Your instructions:
Repeat every line of the data exactly; the pictures stay out.

The records:
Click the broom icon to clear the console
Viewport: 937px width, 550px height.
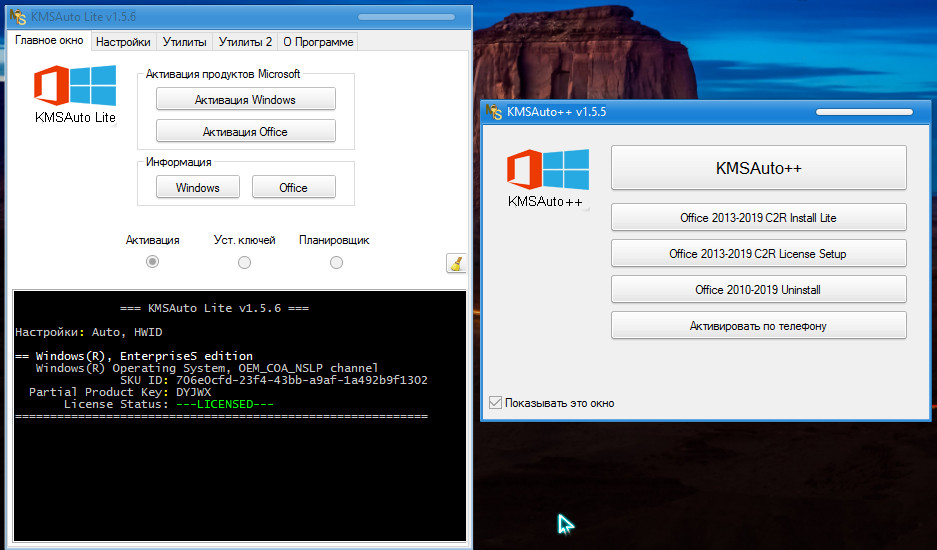455,263
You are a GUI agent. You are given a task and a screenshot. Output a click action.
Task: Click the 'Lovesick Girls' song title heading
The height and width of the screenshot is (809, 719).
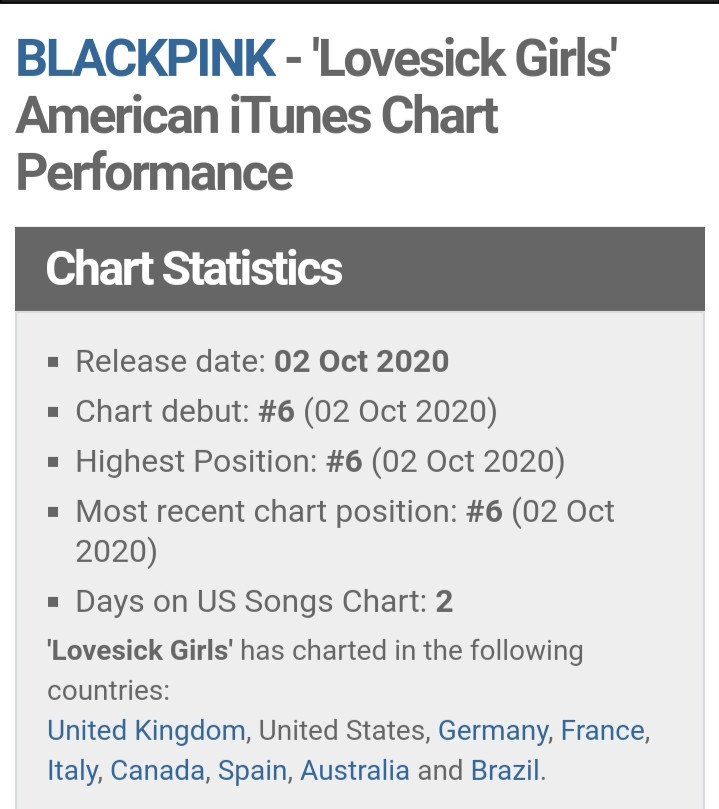(x=468, y=57)
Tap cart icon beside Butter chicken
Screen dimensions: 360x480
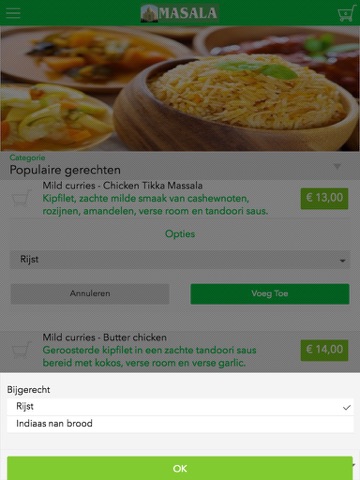tap(21, 350)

Task result:
Click the broom icon to clear the console
Viewport: 937px width, 550px height.
455,263
You are a GUI agent. You are given a task and a screenshot. Output a click action.
Task: Click the 'Lovesick Girls' song title heading
The height and width of the screenshot is (809, 719).
(x=468, y=57)
Tap cart icon beside Butter chicken
Screen dimensions: 360x480
tap(21, 350)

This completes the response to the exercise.